- **WORK REQUEST**:
Retype the entries. Match them exactly.

-- -- --

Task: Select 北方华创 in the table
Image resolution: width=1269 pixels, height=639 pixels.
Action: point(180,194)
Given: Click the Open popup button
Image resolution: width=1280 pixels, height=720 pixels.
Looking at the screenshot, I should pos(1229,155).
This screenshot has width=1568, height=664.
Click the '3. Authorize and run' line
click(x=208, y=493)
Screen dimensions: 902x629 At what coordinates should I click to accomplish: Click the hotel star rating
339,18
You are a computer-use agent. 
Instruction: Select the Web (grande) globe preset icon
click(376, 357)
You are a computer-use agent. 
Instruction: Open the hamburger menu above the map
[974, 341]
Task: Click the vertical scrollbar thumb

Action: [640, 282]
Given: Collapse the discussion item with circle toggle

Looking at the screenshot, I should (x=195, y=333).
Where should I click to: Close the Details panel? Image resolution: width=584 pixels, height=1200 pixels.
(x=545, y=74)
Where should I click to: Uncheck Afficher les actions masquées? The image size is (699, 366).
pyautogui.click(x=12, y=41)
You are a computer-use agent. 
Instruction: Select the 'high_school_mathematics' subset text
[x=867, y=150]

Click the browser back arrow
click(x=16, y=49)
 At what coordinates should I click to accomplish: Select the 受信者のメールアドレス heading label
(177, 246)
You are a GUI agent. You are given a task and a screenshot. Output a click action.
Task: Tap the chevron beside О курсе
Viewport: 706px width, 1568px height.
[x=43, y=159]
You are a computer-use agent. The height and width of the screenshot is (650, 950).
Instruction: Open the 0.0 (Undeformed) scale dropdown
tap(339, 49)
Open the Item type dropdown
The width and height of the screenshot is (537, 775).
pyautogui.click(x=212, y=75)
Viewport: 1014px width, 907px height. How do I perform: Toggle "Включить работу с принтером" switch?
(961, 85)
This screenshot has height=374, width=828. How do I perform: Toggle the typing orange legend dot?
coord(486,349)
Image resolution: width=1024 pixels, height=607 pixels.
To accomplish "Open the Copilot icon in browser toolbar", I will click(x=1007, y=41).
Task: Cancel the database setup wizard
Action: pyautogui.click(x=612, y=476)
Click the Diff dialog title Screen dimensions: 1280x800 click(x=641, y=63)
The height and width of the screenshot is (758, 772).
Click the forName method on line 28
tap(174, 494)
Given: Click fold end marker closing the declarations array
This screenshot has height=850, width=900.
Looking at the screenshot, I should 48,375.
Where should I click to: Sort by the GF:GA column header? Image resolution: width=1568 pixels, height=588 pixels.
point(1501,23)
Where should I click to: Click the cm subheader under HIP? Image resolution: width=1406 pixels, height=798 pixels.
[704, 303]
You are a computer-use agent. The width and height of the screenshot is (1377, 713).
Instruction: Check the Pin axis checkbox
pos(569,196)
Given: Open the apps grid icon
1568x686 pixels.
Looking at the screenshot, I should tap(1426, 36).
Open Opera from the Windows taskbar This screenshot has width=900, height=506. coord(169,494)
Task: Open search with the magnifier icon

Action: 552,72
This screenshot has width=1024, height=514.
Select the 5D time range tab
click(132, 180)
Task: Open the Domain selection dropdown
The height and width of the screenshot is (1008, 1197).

-- -- --

- **SOLVED PROBLEM**:
Task: Select 北方华创 in the table
Image resolution: width=1269 pixels, height=639 pixels.
Action: point(180,194)
Given: Click the Open popup button
Image resolution: width=1280 pixels, height=720 pixels.
Looking at the screenshot, I should pos(1229,155).
This screenshot has width=1568, height=664.
Click the '3. Authorize and run' line
click(x=208, y=493)
Screen dimensions: 902x629 At what coordinates should I click to accomplish: Click the hotel star rating
339,18
You are a computer-use agent. 
Instruction: Select the Web (grande) globe preset icon
click(376, 357)
You are a computer-use agent. 
Instruction: Open the hamburger menu above the map
[974, 341]
Task: Click the vertical scrollbar thumb

Action: [640, 282]
Given: Collapse the discussion item with circle toggle

Looking at the screenshot, I should (x=195, y=333).
Where should I click to: Close the Details panel? Image resolution: width=584 pixels, height=1200 pixels.
(x=545, y=74)
Where should I click to: Uncheck Afficher les actions masquées? The image size is (699, 366).
pyautogui.click(x=12, y=41)
You are a computer-use agent. 
Instruction: Select the 'high_school_mathematics' subset text
[x=867, y=150]

Click the browser back arrow
click(x=16, y=49)
 At what coordinates should I click to accomplish: Select the 受信者のメールアドレス heading label
(177, 246)
You are a GUI agent. You are given a task and a screenshot. Output a click action.
Task: Tap the chevron beside О курсе
Viewport: 706px width, 1568px height.
[x=43, y=159]
You are a computer-use agent. The height and width of the screenshot is (650, 950).
Instruction: Open the 0.0 (Undeformed) scale dropdown
tap(339, 49)
Open the Item type dropdown
The width and height of the screenshot is (537, 775).
pyautogui.click(x=212, y=75)
Viewport: 1014px width, 907px height. How do I perform: Toggle "Включить работу с принтером" switch?
(961, 85)
This screenshot has height=374, width=828. How do I perform: Toggle the typing orange legend dot?
coord(486,349)
Image resolution: width=1024 pixels, height=607 pixels.
To accomplish "Open the Copilot icon in browser toolbar", I will click(x=1007, y=41).
Task: Cancel the database setup wizard
Action: pyautogui.click(x=612, y=476)
Click the Diff dialog title Screen dimensions: 1280x800 click(x=641, y=63)
The height and width of the screenshot is (758, 772).
Click the forName method on line 28
tap(174, 494)
Given: Click fold end marker closing the declarations array
This screenshot has height=850, width=900.
Looking at the screenshot, I should 48,375.
Where should I click to: Sort by the GF:GA column header? Image resolution: width=1568 pixels, height=588 pixels.
point(1501,23)
Where should I click to: Click the cm subheader under HIP? Image resolution: width=1406 pixels, height=798 pixels.
[704, 303]
You are a computer-use agent. The width and height of the screenshot is (1377, 713).
Instruction: Check the Pin axis checkbox
pos(569,196)
Given: Open the apps grid icon
1568x686 pixels.
Looking at the screenshot, I should tap(1426, 36).
Open Opera from the Windows taskbar This screenshot has width=900, height=506. coord(169,494)
Task: Open search with the magnifier icon

Action: 552,72
This screenshot has width=1024, height=514.
Select the 5D time range tab
click(132, 180)
Task: Open the Domain selection dropdown
The height and width of the screenshot is (1008, 1197).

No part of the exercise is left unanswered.